Ten minutes later, with Dalton at the controls, they were climbing, at forty degrees and full thrust, into the increasing cloud cover of a southbound storm system boiling out of Malaysia and Singapore was receding into a green delta, with its core of spiky towers, and the South China Sea was opening up before them.
Mandy Pownall was in the main cabin with a Sobranie and a glass of scotch on the rocks, staring out at the island of Singapore as it rolled away into the west. She felt able to cope with the parting, although the Marines had failed to find—or failed to find the nerve to find—her very expensive underthings, which was going to present some wardrobe problems down the line. No doubt the concierge would FedEx everything to London. It would all be waiting for her, if she ever got back to London alive. Miss Lopez was in the galley, not at all resigned to being the goddam Filipina help, staring at the microwave and wondering what the hell all those buttons meant. Fyke was in the copilot’s seat, staring out at the muddy brown shoals at the southern end of the Strait, his battered face solemn.
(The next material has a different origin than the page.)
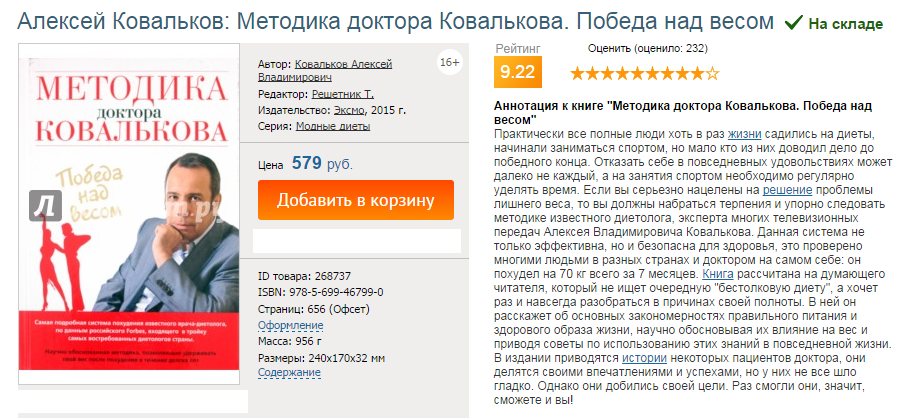This screenshot has width=902, height=418.
Task: Click the book title heading
Action: [x=396, y=21]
“Jeez, Ray. Cheer up. You’re out of Changi.”
Fyke nodded, keeping his hooded gaze out on the broad, green, rippled plain of water. A lone containership was steaming into the east, heading for Borneo, trailing a long white V in her wake. He had a glass of scotch, held awkwardly in his injured hand, but, so far, he hadn’t touched it.
“How you feeling?”
Fyke glanced over at Dalton, flashing an oddly shy smile.
“Well, between you and me, I feel like shit.”
“Take some morphine.”
Fyke shook his big, shaggy head.
“No. No more drugs. I need to stay clear.”